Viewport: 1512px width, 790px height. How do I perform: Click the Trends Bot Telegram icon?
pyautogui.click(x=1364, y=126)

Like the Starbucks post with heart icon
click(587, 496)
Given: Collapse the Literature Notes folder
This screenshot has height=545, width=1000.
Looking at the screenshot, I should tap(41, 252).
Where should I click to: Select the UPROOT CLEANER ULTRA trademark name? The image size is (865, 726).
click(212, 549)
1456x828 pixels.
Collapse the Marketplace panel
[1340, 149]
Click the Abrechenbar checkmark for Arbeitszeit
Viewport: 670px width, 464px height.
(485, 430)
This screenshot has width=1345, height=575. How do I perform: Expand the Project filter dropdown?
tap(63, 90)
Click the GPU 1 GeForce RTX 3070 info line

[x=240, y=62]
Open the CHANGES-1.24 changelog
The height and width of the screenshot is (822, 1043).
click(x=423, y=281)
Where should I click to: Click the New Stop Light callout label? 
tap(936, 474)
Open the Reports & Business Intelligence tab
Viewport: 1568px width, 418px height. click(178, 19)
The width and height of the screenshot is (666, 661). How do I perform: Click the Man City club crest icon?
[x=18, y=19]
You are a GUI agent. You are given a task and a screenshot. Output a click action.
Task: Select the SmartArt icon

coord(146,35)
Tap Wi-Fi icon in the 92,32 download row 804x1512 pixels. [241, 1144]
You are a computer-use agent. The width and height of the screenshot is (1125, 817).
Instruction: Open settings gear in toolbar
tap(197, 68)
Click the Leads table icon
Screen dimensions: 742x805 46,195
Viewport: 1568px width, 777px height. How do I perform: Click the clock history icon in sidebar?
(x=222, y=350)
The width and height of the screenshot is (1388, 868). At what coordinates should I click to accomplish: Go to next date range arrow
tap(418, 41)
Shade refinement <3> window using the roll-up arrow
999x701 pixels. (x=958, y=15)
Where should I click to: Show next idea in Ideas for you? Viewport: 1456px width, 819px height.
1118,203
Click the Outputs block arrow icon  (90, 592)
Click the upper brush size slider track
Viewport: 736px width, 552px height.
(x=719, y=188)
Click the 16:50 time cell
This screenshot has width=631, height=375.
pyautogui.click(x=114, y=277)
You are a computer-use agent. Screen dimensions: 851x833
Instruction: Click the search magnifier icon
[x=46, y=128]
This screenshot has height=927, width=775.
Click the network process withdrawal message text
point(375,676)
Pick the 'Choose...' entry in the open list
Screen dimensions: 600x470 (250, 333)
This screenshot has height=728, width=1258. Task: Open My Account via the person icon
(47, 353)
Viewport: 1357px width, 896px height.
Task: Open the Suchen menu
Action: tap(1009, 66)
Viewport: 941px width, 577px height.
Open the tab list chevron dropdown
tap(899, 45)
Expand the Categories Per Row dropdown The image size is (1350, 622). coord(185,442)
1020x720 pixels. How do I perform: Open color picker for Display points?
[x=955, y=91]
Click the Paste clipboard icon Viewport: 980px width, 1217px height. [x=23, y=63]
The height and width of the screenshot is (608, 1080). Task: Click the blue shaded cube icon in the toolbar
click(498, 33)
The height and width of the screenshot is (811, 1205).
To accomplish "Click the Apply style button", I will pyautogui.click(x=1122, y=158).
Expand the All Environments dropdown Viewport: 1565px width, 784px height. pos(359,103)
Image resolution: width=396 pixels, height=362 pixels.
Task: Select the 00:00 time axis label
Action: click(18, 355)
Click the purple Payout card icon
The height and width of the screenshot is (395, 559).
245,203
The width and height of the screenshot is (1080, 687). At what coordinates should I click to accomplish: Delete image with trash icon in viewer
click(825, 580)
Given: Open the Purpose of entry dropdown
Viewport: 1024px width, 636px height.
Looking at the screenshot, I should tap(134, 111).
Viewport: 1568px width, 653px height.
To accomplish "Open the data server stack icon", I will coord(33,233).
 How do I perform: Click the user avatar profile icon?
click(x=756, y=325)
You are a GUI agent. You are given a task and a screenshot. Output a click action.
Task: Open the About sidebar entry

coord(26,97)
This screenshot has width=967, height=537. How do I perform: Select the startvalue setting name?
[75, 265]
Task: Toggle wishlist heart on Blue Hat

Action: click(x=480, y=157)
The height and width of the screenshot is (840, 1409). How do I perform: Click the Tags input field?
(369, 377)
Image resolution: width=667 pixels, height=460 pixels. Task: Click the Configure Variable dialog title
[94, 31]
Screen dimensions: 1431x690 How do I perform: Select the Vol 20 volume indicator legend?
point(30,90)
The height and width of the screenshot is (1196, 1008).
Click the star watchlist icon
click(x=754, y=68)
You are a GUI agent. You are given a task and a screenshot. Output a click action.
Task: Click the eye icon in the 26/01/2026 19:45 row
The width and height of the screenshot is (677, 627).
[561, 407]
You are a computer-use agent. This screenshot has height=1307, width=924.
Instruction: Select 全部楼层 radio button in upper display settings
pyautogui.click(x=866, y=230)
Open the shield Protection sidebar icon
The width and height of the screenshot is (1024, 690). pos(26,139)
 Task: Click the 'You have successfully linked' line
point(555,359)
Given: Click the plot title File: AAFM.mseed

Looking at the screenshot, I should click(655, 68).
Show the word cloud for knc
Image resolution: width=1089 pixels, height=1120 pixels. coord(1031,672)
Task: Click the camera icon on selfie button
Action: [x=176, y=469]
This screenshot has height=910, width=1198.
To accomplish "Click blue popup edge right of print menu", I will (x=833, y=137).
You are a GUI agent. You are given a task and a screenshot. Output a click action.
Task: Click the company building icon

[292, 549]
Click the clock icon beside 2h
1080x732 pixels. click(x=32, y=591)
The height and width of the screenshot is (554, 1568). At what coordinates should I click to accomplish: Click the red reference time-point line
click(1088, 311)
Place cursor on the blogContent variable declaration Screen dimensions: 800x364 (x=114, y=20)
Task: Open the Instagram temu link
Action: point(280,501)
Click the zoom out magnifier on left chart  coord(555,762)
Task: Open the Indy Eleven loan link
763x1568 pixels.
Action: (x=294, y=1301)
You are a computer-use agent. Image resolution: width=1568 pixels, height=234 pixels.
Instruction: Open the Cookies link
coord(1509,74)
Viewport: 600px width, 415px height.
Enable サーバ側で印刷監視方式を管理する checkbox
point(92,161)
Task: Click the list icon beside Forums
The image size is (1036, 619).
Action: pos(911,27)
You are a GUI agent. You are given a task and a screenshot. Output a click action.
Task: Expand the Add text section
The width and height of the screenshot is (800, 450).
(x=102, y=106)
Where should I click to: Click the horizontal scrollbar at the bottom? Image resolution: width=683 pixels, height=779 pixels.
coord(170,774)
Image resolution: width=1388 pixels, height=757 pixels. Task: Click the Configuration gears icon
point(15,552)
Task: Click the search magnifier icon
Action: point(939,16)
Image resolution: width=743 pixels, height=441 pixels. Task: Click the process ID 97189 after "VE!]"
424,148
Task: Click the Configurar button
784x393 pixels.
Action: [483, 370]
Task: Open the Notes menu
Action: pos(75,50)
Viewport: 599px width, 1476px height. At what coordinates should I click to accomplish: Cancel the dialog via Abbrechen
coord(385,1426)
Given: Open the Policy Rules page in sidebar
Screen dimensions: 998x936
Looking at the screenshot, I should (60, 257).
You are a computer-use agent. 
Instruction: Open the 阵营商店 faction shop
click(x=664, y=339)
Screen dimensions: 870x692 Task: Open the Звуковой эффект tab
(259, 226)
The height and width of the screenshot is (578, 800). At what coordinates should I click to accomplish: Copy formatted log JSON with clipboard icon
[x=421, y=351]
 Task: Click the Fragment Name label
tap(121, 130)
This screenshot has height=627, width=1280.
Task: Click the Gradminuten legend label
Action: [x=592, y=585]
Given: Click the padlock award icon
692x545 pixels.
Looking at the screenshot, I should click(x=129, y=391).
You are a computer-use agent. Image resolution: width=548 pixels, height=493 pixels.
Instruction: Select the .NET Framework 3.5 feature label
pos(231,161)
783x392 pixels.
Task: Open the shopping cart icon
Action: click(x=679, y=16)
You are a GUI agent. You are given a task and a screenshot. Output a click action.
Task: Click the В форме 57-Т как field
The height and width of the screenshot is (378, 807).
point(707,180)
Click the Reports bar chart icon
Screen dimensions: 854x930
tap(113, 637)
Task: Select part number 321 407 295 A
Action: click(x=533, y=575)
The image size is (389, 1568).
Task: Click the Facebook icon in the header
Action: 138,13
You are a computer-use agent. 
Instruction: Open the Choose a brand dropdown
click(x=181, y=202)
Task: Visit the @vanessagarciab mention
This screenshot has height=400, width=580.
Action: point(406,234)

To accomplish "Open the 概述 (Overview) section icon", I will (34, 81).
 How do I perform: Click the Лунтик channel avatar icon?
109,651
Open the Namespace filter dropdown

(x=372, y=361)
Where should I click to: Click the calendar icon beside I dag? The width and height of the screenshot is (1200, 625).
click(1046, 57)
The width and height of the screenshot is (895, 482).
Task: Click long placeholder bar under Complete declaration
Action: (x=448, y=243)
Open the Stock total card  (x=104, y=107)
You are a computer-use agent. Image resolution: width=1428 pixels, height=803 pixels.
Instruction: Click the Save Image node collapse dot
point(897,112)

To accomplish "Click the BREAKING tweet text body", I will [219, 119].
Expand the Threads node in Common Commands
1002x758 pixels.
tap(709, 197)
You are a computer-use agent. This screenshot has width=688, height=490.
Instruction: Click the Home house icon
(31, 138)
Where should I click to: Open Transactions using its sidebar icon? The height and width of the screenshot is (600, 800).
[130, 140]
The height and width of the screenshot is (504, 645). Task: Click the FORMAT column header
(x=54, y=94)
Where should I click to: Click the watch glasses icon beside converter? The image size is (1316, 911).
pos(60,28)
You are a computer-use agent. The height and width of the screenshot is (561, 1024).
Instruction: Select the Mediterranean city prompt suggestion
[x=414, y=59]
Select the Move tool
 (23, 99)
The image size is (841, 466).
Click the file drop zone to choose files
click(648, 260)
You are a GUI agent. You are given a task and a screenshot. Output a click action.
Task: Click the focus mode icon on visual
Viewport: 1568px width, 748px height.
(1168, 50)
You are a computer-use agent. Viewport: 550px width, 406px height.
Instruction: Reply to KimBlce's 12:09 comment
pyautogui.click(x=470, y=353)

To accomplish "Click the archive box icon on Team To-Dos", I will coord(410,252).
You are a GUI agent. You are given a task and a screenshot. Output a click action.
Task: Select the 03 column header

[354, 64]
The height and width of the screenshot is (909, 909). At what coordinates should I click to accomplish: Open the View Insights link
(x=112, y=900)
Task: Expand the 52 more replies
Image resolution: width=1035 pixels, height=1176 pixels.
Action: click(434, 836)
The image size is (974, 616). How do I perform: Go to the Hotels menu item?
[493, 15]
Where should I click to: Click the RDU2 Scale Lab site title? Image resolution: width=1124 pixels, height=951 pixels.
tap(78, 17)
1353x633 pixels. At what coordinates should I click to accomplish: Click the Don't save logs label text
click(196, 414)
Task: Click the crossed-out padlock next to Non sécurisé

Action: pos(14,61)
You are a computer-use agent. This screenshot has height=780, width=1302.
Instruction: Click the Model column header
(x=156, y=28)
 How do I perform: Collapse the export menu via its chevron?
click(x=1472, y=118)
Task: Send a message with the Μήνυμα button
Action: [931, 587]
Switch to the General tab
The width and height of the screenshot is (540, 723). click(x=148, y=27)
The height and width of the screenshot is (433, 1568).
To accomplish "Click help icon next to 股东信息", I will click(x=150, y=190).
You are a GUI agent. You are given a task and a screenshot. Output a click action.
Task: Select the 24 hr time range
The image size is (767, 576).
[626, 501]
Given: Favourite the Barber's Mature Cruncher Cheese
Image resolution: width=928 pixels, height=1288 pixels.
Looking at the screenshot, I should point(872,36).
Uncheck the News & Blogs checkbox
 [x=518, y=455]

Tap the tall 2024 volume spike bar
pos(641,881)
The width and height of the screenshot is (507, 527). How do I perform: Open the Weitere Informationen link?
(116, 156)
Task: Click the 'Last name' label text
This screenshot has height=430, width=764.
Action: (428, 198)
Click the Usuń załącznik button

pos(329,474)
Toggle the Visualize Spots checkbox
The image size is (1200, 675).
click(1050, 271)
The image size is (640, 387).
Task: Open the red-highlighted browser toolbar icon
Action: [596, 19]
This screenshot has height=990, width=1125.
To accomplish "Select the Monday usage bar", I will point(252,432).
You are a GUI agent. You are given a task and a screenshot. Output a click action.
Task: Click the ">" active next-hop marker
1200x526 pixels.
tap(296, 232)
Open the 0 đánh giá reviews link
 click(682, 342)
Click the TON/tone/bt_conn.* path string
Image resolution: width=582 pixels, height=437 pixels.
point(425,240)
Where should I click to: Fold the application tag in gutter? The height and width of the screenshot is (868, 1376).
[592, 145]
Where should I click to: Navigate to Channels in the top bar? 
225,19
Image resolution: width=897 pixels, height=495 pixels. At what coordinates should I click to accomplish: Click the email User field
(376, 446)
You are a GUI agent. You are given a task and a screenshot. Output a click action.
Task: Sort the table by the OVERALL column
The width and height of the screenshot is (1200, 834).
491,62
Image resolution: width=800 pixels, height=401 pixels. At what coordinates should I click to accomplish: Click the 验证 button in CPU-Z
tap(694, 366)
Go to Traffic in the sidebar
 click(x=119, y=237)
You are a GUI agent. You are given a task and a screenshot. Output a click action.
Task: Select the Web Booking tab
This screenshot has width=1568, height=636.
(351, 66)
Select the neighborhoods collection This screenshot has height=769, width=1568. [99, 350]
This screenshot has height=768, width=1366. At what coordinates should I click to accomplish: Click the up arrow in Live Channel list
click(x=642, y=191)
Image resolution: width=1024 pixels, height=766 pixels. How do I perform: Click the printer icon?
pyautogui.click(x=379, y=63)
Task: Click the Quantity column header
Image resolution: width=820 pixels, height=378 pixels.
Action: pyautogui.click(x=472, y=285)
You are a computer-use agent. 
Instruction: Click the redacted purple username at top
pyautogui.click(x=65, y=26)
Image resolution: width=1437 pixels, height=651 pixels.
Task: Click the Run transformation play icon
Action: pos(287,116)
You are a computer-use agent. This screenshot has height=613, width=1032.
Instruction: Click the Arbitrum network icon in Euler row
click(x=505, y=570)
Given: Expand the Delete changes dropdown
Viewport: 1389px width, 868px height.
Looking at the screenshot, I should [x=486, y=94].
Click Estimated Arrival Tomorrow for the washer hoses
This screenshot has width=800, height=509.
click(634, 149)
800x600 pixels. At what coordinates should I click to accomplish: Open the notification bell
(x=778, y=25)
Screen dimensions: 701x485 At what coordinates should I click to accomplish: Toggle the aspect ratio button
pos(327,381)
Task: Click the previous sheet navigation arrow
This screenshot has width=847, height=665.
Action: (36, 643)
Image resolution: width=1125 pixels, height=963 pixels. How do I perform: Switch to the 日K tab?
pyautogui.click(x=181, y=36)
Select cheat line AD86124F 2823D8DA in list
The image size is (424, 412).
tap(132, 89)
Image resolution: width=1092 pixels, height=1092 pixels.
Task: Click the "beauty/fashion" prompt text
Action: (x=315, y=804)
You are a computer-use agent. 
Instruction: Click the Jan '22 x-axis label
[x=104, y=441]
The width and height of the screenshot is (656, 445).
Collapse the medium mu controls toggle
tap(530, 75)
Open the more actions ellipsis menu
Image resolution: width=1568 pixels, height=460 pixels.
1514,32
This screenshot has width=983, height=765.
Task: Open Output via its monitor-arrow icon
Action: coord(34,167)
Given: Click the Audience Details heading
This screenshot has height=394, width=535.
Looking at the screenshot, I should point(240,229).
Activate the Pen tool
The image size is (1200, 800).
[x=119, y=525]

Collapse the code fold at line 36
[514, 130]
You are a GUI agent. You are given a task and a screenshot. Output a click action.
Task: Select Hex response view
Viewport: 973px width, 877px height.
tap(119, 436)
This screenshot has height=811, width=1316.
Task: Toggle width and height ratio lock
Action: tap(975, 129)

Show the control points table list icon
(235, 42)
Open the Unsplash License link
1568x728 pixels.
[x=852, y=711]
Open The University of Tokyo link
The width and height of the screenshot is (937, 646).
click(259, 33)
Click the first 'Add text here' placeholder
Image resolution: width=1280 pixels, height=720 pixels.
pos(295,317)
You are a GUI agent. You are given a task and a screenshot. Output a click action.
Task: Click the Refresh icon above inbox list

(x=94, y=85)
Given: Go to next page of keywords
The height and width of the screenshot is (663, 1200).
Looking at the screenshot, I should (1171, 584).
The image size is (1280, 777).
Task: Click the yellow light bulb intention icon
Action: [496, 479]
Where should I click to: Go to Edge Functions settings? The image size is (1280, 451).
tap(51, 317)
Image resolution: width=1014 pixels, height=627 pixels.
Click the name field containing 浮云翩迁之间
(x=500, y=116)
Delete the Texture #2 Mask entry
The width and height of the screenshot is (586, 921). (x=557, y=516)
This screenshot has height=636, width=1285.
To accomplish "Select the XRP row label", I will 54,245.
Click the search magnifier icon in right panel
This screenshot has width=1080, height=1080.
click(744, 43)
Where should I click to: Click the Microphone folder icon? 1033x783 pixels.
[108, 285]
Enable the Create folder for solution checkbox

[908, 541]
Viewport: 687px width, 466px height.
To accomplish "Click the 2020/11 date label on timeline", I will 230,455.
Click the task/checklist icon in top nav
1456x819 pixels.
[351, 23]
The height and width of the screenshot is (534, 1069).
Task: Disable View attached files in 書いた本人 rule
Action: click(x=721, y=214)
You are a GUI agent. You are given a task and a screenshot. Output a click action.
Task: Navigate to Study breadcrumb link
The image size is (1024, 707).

= = = =

• What is expected: Return all lines of the data in which the string "chart" appears.

• Response box:
Click the zoom out magnifier on left chart  coord(555,762)
Click the Reports bar chart icon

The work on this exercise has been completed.